CALIFORNIA LEGISLATURE— 2013–2014 REGULAR SESSION

Assembly Bill
No. 1956


Introduced by Assembly Member Bonilla
(Principal coauthor: Assembly Member V. Manuel Pérez)
(Coauthors: Assembly Members Buchanan, Maienschein, Nestande, Olsen, Patterson, Rodriguez, and Ting, Waldron, and Wieckowski)
(Coauthors: Senators Cannella and Vidak)

February 19, 2014


An act to add and repeal Section 17053 to of the Revenue and Taxation Code, relating to taxation, to take effect immediately, tax levy.

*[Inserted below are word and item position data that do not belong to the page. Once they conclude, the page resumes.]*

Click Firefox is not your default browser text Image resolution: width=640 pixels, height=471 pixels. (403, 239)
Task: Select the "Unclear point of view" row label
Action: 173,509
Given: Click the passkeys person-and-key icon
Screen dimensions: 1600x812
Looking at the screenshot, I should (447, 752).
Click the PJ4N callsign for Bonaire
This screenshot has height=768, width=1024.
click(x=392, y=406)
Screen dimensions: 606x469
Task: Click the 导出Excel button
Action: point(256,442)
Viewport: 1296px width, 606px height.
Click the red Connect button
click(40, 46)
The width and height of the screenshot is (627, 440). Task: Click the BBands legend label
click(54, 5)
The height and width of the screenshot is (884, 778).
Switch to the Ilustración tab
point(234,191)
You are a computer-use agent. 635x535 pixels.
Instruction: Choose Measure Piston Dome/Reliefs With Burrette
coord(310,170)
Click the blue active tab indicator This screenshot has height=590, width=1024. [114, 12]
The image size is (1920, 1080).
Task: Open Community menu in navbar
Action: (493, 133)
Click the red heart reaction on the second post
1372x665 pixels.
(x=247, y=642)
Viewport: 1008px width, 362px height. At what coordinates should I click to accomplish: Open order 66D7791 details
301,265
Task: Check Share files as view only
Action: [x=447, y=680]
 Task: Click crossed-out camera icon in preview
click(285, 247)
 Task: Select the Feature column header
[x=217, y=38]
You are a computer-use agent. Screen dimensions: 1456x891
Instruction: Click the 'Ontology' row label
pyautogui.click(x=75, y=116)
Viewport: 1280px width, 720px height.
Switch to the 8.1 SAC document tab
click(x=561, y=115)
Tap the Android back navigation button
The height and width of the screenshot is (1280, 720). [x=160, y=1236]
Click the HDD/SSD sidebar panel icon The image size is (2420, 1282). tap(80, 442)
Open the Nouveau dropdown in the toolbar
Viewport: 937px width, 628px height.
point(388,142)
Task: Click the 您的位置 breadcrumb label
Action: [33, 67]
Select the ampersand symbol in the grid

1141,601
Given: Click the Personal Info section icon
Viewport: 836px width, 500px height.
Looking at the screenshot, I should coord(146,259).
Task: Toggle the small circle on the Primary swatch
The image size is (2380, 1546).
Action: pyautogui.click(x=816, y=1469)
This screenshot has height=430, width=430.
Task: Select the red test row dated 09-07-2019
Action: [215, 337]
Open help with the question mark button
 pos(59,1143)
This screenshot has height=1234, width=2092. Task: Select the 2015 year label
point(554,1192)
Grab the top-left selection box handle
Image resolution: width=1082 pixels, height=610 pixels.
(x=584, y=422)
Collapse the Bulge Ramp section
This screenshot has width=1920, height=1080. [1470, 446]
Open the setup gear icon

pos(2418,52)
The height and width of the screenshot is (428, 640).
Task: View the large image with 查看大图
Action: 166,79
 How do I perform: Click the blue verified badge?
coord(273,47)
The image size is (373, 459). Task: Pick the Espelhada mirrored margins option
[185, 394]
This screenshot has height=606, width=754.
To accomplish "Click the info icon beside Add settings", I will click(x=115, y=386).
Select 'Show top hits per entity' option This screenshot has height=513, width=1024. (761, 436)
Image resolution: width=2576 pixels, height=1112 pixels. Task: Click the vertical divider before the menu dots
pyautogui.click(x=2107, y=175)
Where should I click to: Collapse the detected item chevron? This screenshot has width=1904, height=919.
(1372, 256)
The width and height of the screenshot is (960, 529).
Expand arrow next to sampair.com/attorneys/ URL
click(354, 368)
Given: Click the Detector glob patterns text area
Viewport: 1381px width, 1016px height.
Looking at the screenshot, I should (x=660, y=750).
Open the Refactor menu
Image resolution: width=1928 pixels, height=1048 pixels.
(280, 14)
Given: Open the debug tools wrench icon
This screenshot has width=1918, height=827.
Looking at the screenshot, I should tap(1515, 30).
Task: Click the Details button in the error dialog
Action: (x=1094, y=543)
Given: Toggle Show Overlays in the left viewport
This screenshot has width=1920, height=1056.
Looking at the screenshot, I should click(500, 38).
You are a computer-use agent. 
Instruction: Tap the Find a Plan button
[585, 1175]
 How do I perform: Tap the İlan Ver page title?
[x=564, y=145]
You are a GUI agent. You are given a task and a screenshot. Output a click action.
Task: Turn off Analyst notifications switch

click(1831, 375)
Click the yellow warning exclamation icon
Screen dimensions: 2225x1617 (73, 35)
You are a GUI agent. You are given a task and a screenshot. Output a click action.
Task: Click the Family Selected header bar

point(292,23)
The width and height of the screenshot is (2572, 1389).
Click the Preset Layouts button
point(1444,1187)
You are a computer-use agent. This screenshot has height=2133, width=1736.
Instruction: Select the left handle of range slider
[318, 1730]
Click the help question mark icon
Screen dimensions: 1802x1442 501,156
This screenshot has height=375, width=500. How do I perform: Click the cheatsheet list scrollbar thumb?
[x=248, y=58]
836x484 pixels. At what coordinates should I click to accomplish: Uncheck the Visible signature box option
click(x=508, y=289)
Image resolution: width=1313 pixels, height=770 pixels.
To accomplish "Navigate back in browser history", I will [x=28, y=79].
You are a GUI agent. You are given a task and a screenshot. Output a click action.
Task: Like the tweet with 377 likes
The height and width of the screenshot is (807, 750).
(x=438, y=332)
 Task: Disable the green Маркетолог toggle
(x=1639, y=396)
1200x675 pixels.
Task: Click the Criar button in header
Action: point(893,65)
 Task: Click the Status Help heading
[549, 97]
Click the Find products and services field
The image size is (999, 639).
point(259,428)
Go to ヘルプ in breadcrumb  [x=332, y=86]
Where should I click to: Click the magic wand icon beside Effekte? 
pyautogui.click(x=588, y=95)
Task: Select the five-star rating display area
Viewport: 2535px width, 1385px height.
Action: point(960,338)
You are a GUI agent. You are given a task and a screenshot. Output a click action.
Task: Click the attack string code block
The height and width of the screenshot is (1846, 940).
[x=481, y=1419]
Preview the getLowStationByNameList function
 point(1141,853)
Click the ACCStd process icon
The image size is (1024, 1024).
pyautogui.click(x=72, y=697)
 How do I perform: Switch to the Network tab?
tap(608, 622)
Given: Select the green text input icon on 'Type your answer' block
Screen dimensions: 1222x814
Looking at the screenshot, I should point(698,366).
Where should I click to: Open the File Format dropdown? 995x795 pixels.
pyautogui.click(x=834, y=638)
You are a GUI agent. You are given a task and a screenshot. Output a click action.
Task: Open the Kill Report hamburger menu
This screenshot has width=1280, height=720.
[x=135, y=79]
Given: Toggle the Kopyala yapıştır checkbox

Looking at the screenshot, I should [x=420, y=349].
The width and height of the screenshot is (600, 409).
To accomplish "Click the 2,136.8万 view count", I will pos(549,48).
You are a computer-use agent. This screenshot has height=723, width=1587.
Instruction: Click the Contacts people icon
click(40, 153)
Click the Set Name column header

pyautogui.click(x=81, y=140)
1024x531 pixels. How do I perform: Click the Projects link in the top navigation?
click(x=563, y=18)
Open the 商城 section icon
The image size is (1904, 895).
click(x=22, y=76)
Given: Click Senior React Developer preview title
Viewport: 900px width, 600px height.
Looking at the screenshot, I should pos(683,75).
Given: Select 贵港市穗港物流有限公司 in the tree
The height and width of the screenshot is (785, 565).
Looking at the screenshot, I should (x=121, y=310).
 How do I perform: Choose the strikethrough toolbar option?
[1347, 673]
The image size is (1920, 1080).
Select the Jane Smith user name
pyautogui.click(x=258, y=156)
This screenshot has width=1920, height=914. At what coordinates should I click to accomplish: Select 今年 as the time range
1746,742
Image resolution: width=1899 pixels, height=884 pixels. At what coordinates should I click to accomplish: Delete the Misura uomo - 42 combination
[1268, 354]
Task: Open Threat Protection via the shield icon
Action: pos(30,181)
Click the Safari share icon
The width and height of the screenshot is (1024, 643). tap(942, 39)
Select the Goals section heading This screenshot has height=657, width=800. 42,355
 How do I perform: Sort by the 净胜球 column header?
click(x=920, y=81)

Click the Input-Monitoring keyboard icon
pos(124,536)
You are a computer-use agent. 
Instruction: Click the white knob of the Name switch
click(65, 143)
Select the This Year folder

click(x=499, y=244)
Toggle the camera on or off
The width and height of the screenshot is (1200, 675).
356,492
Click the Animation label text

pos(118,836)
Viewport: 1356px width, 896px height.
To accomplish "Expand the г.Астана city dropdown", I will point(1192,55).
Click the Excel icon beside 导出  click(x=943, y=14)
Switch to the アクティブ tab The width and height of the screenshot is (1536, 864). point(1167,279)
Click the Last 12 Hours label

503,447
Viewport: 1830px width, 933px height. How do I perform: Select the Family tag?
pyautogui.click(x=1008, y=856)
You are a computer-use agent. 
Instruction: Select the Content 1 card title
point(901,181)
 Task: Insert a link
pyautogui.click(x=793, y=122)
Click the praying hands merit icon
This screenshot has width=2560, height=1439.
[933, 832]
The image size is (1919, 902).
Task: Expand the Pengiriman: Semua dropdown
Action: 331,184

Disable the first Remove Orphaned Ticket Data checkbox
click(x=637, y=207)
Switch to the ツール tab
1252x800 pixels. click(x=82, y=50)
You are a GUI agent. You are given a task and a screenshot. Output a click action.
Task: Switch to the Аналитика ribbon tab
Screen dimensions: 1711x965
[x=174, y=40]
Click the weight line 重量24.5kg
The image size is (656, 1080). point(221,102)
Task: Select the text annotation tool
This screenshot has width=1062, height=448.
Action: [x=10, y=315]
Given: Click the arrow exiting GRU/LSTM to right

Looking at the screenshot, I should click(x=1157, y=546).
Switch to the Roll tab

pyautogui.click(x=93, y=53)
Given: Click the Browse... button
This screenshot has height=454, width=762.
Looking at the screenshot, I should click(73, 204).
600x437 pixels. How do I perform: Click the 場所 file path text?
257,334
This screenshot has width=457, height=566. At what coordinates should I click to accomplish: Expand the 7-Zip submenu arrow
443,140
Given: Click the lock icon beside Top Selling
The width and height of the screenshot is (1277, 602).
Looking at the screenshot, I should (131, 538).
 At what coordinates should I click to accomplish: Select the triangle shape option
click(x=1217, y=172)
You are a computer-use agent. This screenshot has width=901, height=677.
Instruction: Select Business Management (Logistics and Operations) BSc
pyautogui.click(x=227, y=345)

LEGISLATIVE COUNSEL'S DIGEST


AB 1956, as amended, Bonilla. Personal income tax: credit: qualified tuition program.
The Personal Income Tax Law and the Corporation Tax Law allow various credits against the taxes imposed by those laws.
This bill would, for taxable years beginning on or after January 1, 2015, and before January 1, 2020, allow a credit in the amount of 20% of the monetary contributions made to a qualified tuition program, as defined, by a qualified taxpayer, as defined, not to exceed $500. This bill would provide for the payment of a credit amount in excess of tax liability upon on an appropriation by the Legislature for that purpose.
This bill would take effect immediately as a tax levy.
Vote: MAJORITY   Appropriation: NO   Fiscal Committee: YES   Local Program: NO  

The people of the State of California do enact as follows:


SECTION 1.

 Section 17053 is added to the Revenue and Taxation Code, to read:

17053.
 (a) (1) For taxable years beginning on or after January 1, 2015, and before January 1, 2020, there shall be allowed to a qualified taxpayer a credit against the “net tax,” as defined in Section 17039, in an amount as determined by paragraph (2).
(2) The credit amount allowed pursuant to this section shall be the lesser of the following:
(A) Twenty percent of the monetary contributions made by a qualified taxpayer to a qualified tuition program that the qualified taxpayer owns during the taxable year.
(B) Five hundred dollars ($500).
(b) For the purposes of this section:
(1) “Nonqualified withdrawal” means any payment or distribution from a qualified tuition program that is subject to additional tax pursuant to Section 529(c)(6) of the Internal Revenue Code, relating to additional tax.
(2) “Qualified taxpayer” means an individual who, on behalf of a beneficiary, contributes money to a qualified tuition program for which the individual is the account owner and has one of the following annual adjusted gross incomes:
(A) If the qualified taxpayer’s filing status is single, married filing separately, or domestic registered partner filing separately, one hundred thousand dollars ($100,000) or less.
(B) If the qualified taxpayer files as a head of household, surviving spouse, as defined in Section 17046, married filing jointly, or domestic partner filing jointly, two hundred thousand dollars ($200,000) or less.
(3) “Qualified tuition program” means a qualified tuition program, as defined in Section 529 of the Internal Revenue Code.
(c) In the case of married taxpayers or registered domestic partners who file separate returns, the credit may be taken by either spouse or registered domestic partner or divided equally between the spouses or registered domestic partners.
(d) When a qualified taxpayer receives a nonqualified withdrawal, in addition to any tax imposed under this part, an additional tax shall be imposed in an amount that is the lesser of 10 percent of that nonqualified withdrawal or the total amount of credit allowed under subdivision (a) for the taxable year and all prior taxable years in which the qualified taxpayer was allowed a credit pursuant to this section.
(e) That portion of any credit allowed under this section that is in excess of tax liability shall, upon an appropriation by the Legislature, be paid to the qualified taxpayer.
(f) (1) The Franchise Tax Board may prescribe rules, guidelines, or procedures necessary or appropriate to carry out the purposes of this section.
(2) Chapter 3.5 (commencing with Section 11340) of Part 1 of Division 3 of Title 2 of the Government Code does not apply to any standard, criterion, procedure, determination, rule, notice, or guideline established or issued by the Franchise Tax Board pursuant to this section.
(g) This section shall remain in effect only until December 1, 2020, and as of that date is repealed.

SEC. 2.

 This act provides for a tax levy within the meaning of Article IV of the Constitution and shall go into immediate effect.